家長附加作業,孩子發現“邊做邊玩”更划算
“學習困難”門診看得多了,朱大倩也快成為半個“教育專家”了。她告訴記者,近年的門診裏,經常會遇到吐槽孩子做作業拖拉、注意力不持久、沉迷遊戲的家長,但實際上與孩子交流後,她發現“另有隱情”。
以“做作業拖拉”為例,經常有家長向醫生求助,稱自己孩子“學習起來有障礙”。每到做作業時,就一會兒上廁所、一會兒到客廳聊會兒天、一會兒找橡皮,總是靜不下心來。
但醫生單獨與孩子聊天后會發現,其實這是孩子主觀上採取的“緩兵之計”。“孩子發現,自己如果很快把學校佈置的作業做完,那麼媽媽通常會再‘附贈’幾道數學題。他們自己總結了一下,邊做作業邊玩最划算。”朱大倩認為,培養專注力的正確方法是——作業做得越好、越快,就應該越減少作業量,並且在言語上給予孩子充分的肯定和鼓勵。

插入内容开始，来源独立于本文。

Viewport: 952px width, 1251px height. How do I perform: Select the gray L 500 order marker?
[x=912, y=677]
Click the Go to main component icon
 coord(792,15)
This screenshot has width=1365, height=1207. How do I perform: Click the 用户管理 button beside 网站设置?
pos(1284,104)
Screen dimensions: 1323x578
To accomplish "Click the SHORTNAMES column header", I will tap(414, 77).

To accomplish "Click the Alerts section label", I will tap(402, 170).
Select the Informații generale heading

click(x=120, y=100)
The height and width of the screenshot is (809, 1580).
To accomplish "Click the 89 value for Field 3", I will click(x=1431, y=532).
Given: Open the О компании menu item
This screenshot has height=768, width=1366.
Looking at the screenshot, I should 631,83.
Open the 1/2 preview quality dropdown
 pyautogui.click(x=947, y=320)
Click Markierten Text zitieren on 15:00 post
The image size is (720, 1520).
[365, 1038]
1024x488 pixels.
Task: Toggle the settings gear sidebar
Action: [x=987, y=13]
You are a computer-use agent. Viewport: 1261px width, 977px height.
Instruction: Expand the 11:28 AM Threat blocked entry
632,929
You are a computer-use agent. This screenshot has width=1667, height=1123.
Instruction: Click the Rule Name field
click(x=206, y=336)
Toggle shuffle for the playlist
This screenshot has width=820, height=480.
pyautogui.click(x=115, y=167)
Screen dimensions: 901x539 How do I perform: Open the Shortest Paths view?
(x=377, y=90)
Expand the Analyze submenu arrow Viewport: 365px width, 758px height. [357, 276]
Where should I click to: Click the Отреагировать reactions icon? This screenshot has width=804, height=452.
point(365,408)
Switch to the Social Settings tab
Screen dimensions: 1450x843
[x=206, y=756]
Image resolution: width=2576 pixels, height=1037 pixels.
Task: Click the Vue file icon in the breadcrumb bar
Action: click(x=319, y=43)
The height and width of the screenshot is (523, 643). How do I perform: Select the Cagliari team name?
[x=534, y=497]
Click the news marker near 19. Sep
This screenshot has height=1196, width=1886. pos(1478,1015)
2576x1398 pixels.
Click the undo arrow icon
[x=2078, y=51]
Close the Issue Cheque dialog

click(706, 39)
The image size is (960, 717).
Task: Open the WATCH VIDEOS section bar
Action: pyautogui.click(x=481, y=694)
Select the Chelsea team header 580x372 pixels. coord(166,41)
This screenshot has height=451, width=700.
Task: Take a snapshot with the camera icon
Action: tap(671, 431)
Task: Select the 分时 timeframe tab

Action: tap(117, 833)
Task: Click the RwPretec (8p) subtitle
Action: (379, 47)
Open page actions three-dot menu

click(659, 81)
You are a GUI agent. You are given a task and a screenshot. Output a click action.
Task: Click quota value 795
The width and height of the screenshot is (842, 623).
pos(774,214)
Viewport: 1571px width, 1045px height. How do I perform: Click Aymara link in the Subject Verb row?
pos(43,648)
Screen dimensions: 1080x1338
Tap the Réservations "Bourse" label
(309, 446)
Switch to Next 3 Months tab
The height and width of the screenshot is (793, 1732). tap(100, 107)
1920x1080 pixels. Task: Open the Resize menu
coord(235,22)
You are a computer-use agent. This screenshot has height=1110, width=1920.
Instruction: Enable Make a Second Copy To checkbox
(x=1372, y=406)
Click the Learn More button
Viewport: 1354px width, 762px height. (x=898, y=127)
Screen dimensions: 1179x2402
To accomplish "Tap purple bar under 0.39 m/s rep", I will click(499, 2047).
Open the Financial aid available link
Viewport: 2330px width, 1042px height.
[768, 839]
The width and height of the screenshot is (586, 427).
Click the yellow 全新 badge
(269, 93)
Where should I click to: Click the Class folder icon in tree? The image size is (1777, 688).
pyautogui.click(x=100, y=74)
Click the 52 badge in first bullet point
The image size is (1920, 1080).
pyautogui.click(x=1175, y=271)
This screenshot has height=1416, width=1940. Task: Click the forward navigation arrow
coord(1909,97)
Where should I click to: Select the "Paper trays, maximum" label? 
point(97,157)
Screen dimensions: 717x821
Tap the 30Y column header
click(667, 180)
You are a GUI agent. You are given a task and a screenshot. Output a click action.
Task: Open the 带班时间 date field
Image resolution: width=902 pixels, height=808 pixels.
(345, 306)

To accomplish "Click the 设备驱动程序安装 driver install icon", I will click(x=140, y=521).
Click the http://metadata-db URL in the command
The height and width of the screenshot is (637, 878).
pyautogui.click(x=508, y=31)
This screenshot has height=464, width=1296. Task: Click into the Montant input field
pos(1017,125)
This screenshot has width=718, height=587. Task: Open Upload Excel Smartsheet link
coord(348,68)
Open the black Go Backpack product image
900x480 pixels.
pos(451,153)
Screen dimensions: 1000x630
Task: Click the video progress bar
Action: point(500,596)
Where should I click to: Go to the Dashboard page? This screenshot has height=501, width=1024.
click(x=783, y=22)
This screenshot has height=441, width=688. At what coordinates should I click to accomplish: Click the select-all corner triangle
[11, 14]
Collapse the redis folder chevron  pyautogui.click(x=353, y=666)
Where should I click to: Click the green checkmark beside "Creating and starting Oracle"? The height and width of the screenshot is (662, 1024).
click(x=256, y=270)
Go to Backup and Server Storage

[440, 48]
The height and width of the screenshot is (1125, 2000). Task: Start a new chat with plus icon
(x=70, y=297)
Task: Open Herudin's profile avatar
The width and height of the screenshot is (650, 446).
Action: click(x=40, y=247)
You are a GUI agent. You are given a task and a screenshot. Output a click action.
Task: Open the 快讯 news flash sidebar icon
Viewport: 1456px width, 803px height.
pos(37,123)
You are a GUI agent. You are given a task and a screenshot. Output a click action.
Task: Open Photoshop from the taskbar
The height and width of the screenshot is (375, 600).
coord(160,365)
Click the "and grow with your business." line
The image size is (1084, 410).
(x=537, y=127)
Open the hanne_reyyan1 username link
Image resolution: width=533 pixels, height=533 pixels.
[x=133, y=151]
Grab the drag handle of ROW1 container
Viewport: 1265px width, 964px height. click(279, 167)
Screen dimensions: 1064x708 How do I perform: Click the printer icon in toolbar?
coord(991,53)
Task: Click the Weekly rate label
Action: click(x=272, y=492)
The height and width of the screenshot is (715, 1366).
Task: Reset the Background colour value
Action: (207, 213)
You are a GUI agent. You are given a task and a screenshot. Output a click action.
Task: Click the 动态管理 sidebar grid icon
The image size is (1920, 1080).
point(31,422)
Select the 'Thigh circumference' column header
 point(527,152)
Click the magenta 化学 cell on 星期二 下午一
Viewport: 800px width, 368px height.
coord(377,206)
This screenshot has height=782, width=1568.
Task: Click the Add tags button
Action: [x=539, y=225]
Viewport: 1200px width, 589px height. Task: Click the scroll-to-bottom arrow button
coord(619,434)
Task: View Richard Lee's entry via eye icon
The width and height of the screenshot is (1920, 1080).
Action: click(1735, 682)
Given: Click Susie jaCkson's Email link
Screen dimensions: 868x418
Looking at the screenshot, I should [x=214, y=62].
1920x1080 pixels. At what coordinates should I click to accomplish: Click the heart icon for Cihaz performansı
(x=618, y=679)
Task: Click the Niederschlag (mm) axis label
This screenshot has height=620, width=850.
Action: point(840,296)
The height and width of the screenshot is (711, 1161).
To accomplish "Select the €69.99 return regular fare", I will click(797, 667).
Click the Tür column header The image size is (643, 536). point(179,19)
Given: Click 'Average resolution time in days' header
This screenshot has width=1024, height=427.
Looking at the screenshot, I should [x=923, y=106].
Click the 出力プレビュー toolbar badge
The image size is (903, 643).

對此,上海市教委教研室副主任王月芬也深有體會。王月芬從事作業研究工作10餘年,她告訴記者,其實早在2013年他們對學生作業現狀進行調研時就發現,學校佈置作業量和家長佈置作業量存在“此消彼長”的現象,“有的家長,看到學校佈置的作業不多,就趕緊自己再加點量。這使得不少孩子養成了故意拖延時間完成學校作業的情況。”
從另外一個角度,王月芬認為,家長要學會信守承諾,比如承諾了孩子完成作業後可以玩,或者可以做自己喜歡的事情,家長就要遵守與孩子預先的約定,而不能是孩子提前完成後違背諾言去額外增加作業量,除非這是預先雙方達成的共識。
王月芬説,老師和家長還要充分認識到不同年齡階段的孩子注意力集中的時間是有差異的,“家長不能盲目地要求一個小學低年段的孩子能像成年人那樣持續閲讀或者埋頭作業幾個小時,這不符合兒童的認知規律。”
而那些吐槽孩子注意力不集中的家長,在朱大倩看來,本身教育方式上也存在一些明顯的問題。“孩子做作業,有的家長一會兒過去説他頭沒抬起來、一會兒去説他背沒挺直、一會兒又給他送點吃的、一會兒又想起來叫他去訂正一個作業。”朱大倩建議,家長這種時候應該“動動手”,輕輕點一下孩子的背部、抬一下孩子的下巴等,“總之不要説話,去打擾他。尤其不要帶着批評的情緒去糾正。”
至於“沉迷遊戲”,朱大倩建議家長們把自己每天刷手機的時間和孩子玩遊戲的時間做一個對比,“看看誰‘沉迷’的時間更長。孩子不是沉迷,只是喜歡玩遊戲。咱們要幫助他科學管理時間。”